Diabetes mellitus accelerates vascular disease through multiple biochemical pathways driven by hyperglycemia, with insulin resistance and/or hyperinsulinemia also contributing. Persons with diabetes mellitus experience premature large vessel and microvascular disease when compared with normoglycemic controls. Currently, there is a paucity of clinical data identifying how acutely the vasculature responds to hyperglycemia and whether other physiological factors (e.g., vasoactive hormones) contribute. To our knowledge, no prior studies have examined the dynamic effects of acute hyperglycemia on insulin-mediated actions on both micro- and macrovascular function in the same subjects. In this randomized crossover trial, healthy young adults underwent two infusion protocols designed to compare the effects of insulin infusion during euglycemia and hyperglycemia on micro- and macrovascular function.
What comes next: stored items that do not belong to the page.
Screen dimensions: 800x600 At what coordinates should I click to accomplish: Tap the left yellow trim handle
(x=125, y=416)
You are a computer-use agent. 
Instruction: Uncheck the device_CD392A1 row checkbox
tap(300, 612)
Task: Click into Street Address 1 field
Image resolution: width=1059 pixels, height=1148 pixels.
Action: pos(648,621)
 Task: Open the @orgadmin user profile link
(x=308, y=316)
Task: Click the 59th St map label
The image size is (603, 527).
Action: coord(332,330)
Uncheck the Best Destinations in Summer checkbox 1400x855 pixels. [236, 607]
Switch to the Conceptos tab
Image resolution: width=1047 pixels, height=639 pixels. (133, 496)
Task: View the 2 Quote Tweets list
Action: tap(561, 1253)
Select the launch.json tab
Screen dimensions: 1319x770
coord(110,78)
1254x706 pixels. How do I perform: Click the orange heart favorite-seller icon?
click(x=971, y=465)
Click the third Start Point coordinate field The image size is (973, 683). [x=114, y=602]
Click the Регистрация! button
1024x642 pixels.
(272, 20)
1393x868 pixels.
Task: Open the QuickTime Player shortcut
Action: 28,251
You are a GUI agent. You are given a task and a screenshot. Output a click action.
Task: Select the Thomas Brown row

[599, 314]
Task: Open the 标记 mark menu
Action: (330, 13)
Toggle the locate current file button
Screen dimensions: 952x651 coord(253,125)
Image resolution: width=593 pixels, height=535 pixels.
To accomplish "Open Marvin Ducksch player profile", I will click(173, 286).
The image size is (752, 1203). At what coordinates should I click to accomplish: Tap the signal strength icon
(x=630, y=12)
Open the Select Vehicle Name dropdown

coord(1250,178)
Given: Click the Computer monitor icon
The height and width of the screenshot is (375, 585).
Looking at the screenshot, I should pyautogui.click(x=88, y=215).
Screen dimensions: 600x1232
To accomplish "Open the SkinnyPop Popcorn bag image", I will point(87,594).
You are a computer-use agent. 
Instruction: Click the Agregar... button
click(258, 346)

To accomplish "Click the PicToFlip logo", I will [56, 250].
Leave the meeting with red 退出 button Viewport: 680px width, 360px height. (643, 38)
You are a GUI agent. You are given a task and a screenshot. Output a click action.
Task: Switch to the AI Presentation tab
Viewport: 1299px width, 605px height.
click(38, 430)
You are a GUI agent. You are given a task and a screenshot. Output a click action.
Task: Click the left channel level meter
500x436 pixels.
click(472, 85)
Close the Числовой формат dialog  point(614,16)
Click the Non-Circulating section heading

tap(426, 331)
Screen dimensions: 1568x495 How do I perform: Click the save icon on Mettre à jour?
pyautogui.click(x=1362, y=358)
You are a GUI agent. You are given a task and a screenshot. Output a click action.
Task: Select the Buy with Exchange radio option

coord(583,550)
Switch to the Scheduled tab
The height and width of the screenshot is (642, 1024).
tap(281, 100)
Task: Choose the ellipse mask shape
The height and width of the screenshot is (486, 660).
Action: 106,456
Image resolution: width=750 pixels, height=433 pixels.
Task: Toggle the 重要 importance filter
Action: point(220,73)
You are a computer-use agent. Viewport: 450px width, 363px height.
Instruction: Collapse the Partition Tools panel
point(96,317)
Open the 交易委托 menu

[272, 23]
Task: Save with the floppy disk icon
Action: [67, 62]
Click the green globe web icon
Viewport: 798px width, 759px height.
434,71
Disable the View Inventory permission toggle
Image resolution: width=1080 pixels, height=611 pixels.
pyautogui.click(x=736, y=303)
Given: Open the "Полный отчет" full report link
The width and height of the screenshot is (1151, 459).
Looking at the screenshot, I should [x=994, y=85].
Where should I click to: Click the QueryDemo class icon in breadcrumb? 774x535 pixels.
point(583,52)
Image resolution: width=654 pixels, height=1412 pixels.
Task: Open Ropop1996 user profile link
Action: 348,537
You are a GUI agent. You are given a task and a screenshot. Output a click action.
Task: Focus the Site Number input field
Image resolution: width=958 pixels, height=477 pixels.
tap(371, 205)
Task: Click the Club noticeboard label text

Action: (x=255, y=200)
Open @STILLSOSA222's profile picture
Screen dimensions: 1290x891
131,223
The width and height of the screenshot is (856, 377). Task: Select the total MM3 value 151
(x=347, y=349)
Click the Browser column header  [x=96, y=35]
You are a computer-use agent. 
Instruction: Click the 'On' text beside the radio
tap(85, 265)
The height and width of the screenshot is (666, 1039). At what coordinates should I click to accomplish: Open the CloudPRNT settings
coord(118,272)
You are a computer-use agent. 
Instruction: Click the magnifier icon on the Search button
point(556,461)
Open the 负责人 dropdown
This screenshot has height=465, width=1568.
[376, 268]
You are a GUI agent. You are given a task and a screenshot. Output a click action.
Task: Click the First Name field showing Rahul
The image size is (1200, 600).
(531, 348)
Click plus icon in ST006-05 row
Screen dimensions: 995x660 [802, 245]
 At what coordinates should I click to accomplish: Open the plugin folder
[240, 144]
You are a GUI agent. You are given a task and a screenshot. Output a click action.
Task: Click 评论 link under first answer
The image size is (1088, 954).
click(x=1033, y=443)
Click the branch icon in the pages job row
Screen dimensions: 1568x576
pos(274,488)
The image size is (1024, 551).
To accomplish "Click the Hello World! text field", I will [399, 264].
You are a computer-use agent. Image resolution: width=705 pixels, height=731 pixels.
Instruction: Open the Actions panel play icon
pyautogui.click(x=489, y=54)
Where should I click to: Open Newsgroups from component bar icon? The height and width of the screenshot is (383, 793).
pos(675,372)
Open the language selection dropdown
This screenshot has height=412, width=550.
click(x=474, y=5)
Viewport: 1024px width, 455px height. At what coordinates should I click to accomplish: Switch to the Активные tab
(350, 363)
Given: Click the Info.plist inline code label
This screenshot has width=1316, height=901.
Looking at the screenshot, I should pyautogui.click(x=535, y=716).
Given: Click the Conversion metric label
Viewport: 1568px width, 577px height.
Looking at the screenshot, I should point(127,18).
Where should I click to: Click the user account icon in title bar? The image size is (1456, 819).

Both euglycemic- and hyperglycemic-hyperinsulinemia increased skeletal (but not cardiac) muscle microvascular blood volume (each P < 0.02) and blood flow (each P < 0.04) significantly, and these increases did not differ between protocols. Hyperglycemic-hyperinsulinemia trended toward increased carotid-femoral pulse wave velocity (indicating increased aortic stiffness; P = 0.065 after Bonferroni adjustment), whereas euglycemic-hyperinsulinemia did not. There were no changes in postischemic flow velocity or brachial artery flow-mediated dilation during either protocol. Plasma endothelin-1 levels significantly decreased during both protocols (each P < 0.02). In this study, acute hyperglycemia for 4 h did not inhibit insulin’s ability to increase skeletal muscle microvascular perfusion but did provoke a slight increase in aortic stiffness. Hyperglycemia also did not adversely affect myocardial microvascular perfusion or endothelial function or prevent the decline of endothelin-1 during insulin infusion.